** DATA **
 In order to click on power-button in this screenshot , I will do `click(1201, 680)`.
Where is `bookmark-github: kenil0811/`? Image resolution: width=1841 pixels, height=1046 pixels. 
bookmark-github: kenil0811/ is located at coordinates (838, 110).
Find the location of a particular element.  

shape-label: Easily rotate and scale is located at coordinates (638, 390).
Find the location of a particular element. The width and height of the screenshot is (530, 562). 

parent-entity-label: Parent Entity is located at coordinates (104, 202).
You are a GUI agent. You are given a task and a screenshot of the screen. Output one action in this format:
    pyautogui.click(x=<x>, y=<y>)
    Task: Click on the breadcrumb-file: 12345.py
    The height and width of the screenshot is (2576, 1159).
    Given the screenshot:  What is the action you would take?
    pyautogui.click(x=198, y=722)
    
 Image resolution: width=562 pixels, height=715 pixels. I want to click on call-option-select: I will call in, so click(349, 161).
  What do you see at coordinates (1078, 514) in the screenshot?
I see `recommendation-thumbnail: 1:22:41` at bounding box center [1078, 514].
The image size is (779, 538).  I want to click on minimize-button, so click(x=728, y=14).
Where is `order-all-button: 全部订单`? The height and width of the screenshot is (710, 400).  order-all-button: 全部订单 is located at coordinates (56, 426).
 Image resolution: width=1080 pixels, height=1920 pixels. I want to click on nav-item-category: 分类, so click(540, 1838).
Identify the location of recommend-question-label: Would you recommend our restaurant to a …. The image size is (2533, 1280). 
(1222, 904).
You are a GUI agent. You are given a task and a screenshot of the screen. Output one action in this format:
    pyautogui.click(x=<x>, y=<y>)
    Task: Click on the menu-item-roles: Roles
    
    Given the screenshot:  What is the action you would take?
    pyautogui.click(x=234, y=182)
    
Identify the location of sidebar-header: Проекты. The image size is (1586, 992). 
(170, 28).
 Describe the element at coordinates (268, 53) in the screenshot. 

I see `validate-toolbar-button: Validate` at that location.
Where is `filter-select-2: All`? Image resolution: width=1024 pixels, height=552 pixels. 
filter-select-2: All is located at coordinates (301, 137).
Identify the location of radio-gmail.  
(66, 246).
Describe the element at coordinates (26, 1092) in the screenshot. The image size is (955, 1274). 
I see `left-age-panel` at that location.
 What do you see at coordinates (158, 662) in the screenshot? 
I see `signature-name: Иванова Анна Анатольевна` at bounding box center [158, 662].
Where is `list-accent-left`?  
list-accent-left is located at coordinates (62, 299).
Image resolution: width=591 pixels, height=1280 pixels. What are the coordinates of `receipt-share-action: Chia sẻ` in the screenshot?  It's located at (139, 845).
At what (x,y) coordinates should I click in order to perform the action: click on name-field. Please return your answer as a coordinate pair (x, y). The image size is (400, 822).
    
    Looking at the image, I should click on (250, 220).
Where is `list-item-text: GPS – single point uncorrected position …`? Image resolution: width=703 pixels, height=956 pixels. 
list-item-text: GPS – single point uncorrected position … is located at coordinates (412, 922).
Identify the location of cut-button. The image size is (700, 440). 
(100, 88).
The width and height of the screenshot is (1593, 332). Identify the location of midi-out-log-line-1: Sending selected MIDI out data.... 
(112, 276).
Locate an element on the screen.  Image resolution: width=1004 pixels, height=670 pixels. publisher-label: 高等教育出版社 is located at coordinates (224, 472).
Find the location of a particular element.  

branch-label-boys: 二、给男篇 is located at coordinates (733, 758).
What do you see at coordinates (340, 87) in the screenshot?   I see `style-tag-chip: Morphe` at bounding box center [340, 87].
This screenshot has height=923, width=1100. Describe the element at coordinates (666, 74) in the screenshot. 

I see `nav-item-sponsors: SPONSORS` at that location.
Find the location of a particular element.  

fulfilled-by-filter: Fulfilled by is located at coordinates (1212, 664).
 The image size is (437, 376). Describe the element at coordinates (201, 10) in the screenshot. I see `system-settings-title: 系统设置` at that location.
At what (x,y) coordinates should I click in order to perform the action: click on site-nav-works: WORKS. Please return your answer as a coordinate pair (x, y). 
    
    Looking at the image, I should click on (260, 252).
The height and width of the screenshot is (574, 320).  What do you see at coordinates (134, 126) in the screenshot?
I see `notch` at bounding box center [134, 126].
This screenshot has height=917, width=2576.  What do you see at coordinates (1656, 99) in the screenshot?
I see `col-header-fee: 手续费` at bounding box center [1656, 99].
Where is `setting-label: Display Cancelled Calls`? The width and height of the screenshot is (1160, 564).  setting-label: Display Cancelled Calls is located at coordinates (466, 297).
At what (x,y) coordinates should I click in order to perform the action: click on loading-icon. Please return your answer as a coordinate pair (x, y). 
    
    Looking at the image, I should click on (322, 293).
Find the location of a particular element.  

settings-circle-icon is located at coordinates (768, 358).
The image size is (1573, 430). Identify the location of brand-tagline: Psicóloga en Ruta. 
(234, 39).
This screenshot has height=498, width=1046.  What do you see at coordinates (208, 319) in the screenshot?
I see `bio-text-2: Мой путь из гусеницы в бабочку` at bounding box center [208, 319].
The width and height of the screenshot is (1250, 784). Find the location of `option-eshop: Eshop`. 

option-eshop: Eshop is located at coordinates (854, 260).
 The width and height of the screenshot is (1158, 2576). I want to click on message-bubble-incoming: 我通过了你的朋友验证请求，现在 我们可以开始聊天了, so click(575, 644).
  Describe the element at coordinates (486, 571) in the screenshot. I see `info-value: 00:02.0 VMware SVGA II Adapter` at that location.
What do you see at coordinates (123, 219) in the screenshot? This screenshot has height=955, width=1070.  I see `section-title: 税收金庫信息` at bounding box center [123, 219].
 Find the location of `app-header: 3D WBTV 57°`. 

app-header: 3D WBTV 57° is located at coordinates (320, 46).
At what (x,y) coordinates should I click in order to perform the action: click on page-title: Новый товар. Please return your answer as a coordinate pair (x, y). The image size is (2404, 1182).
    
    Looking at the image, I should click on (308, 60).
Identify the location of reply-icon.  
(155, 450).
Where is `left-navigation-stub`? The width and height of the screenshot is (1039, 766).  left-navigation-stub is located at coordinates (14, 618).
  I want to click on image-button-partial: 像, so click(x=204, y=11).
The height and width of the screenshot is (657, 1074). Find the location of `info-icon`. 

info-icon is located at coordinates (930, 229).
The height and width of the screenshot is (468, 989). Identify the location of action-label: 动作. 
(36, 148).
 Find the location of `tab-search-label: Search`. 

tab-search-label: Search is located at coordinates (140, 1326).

** PROBLEM TO SOLVE **
Put the stretch of records from the line containing "coordinates (466, 297)." through the line containing "settings-circle-icon is located" into a Markdown table with the columns "Row" and "Entry", numbering each line and leaving out blank lines.

** TASK ANSWER **
| Row | Entry |
|---|---|
| 1 | Where is `setting-label: Display Cancelled Calls`? The width and height of the screenshot is (1160, 564).  setting-label: Display Cancelled Calls is located at coordinates (466, 297). |
| 2 | At what (x,y) coordinates should I click in order to perform the action: click on loading-icon. Please return your answer as a coordinate pair (x, y).  |
| 3 |     Looking at the image, I should click on (322, 293). |
| 4 | Find the location of a particular element.   |
| 5 | settings-circle-icon is located at coordinates (768, 358). |